◆ **Aim of the task**
Each line from the one holding "Viewport: 260px width, 375px" to the last line of the listing must be set down exactly. No pictures are to be included.

◆ **Records provided**
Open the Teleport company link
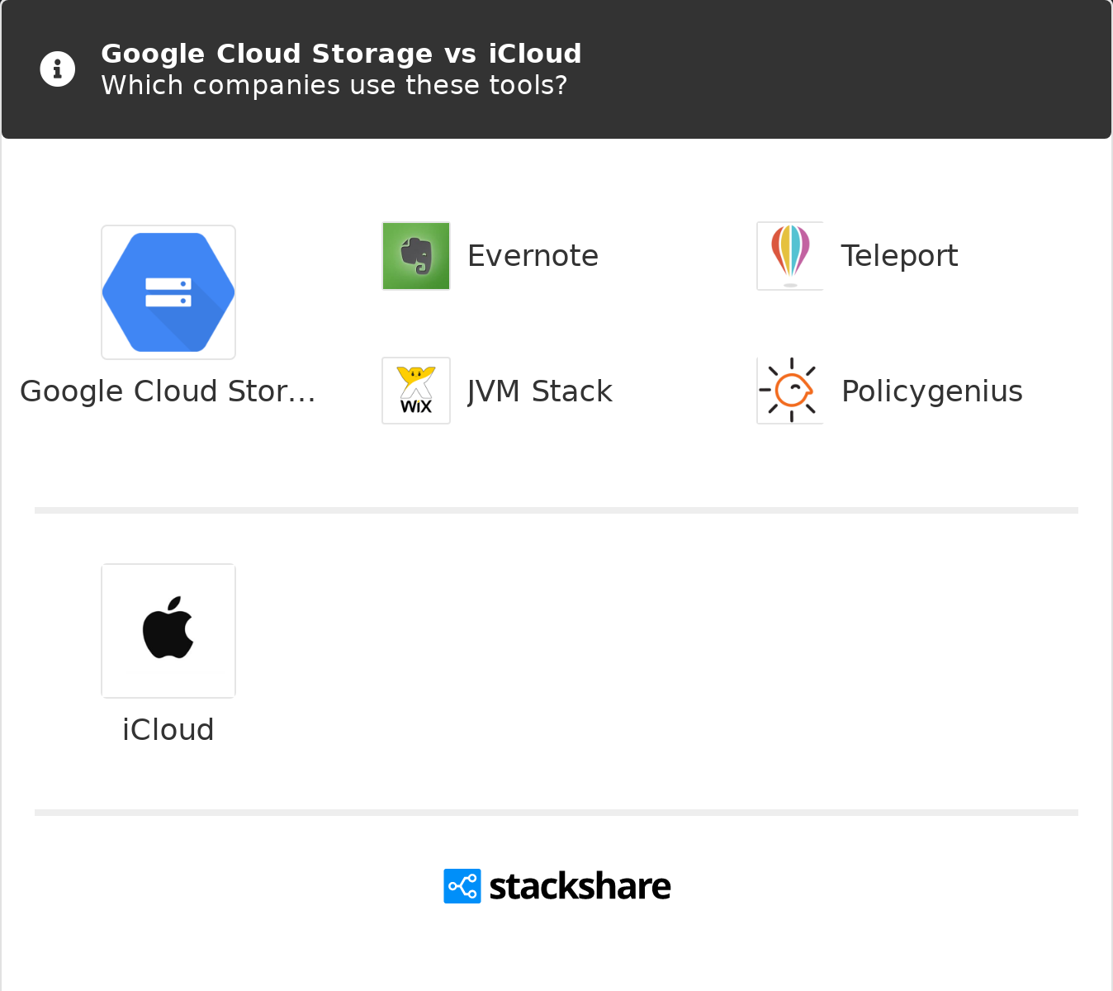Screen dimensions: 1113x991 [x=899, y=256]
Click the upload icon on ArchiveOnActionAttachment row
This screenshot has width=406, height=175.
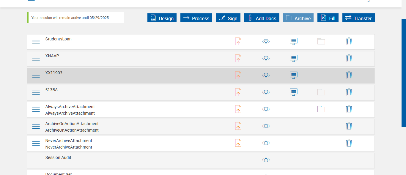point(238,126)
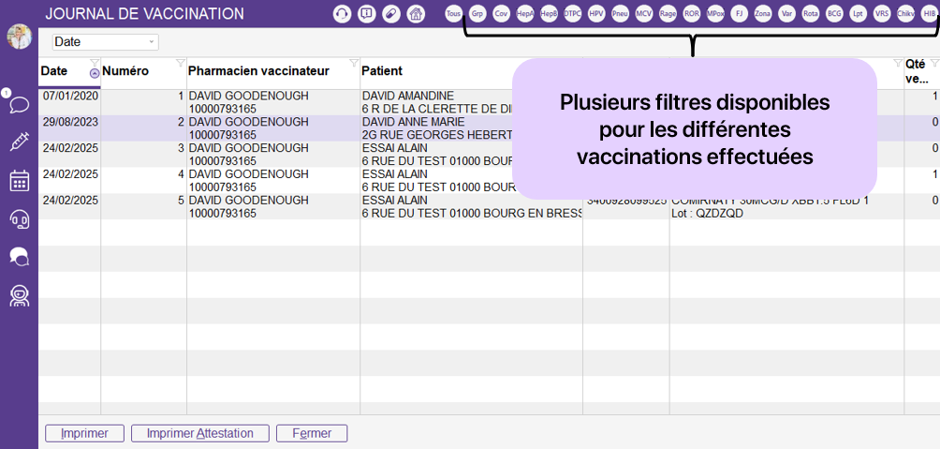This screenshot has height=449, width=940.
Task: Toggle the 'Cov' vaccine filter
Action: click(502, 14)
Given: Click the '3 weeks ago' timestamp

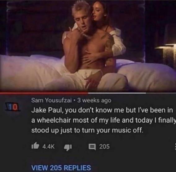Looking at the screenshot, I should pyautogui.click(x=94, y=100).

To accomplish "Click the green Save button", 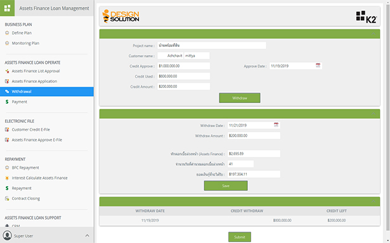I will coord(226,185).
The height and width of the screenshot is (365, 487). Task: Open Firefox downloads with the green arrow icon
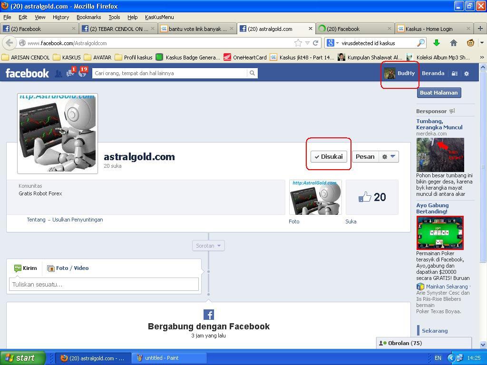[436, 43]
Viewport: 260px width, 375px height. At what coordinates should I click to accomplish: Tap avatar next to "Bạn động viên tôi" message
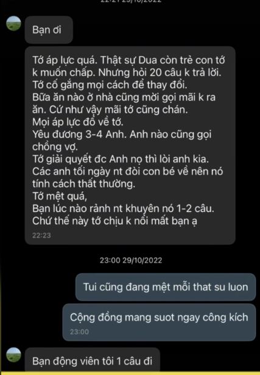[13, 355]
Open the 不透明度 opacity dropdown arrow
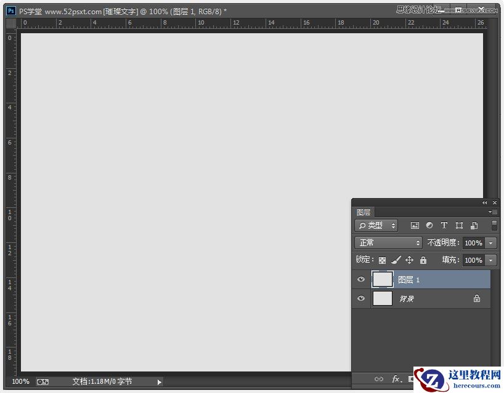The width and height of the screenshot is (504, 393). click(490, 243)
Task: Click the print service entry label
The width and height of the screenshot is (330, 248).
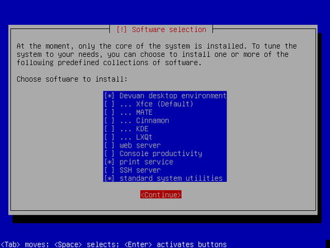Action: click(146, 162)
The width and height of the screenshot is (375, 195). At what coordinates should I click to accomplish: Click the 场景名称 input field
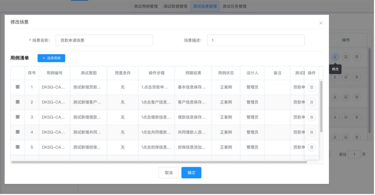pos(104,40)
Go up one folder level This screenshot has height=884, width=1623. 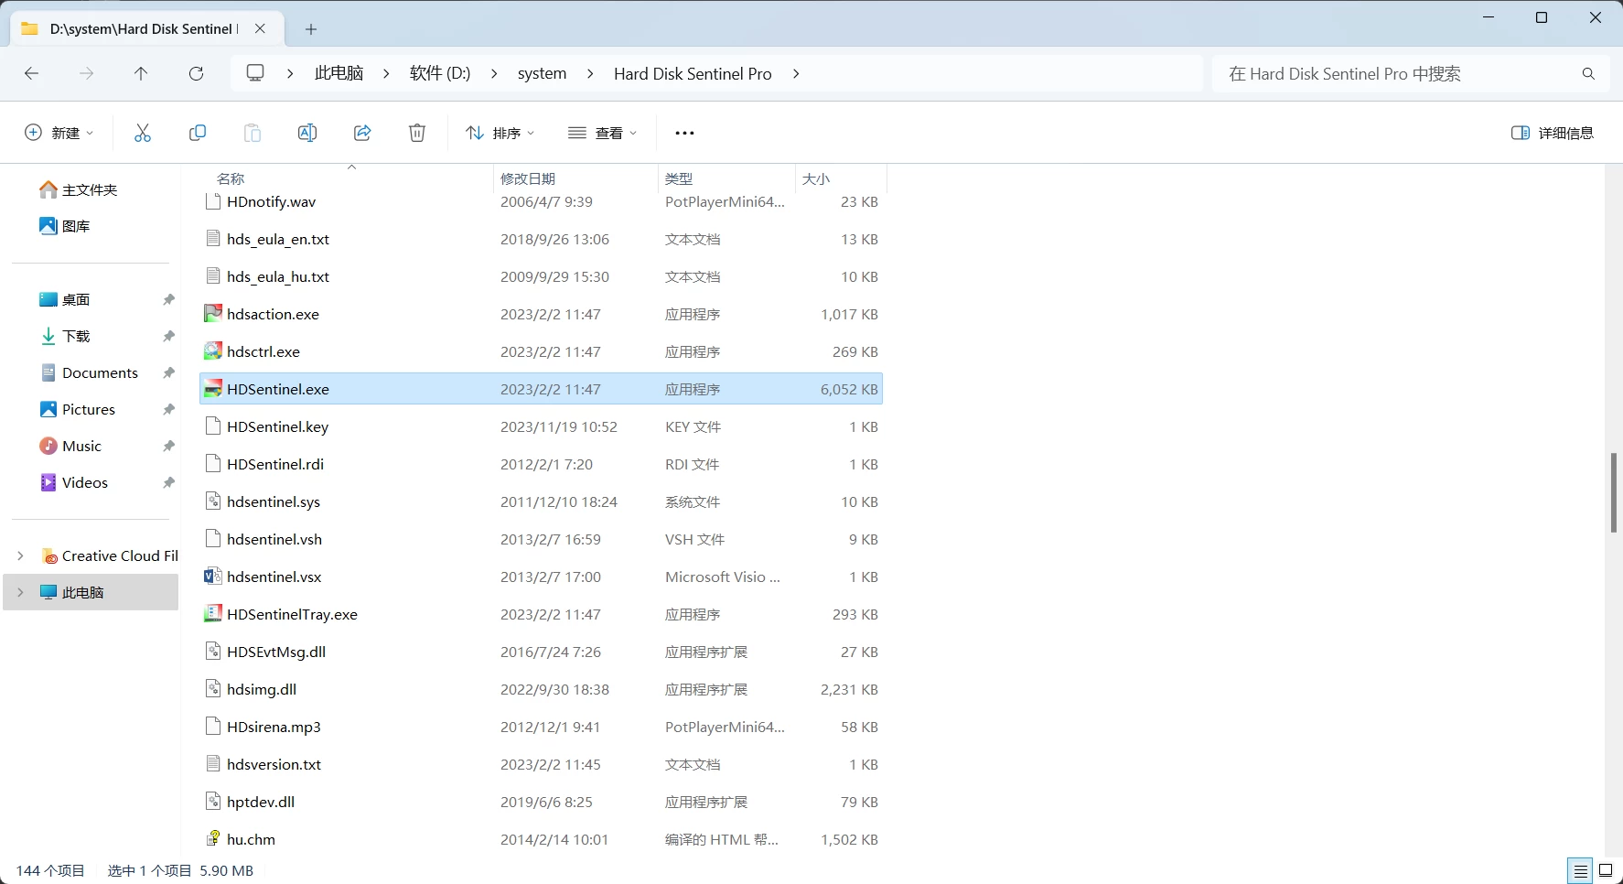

◆ **Answer to the exercise**
Viewport: 260px width, 375px height. At what coordinates should I click to accomplish: Tap avatar next to "Bạn động viên tôi" message
[13, 355]
Open the 不透明度 opacity dropdown arrow
The width and height of the screenshot is (504, 393). click(490, 243)
Task: Click the print service entry label
The width and height of the screenshot is (330, 248).
Action: click(146, 162)
The width and height of the screenshot is (375, 195). At what coordinates should I click to accomplish: Click the 场景名称 input field
pos(104,40)
Go up one folder level This screenshot has height=884, width=1623. 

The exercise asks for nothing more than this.